* **TASK DETAILS**: Records appear below. Give all of them again, exactly.

Source records:
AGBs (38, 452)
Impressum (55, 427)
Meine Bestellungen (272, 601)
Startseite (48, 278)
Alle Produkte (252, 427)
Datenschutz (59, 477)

* **EXERCISE RESPONSE**:
AGBs (38, 452)
Impressum (55, 427)
Meine Bestellungen (272, 601)
Startseite (48, 278)
Alle Produkte (252, 427)
Datenschutz (59, 477)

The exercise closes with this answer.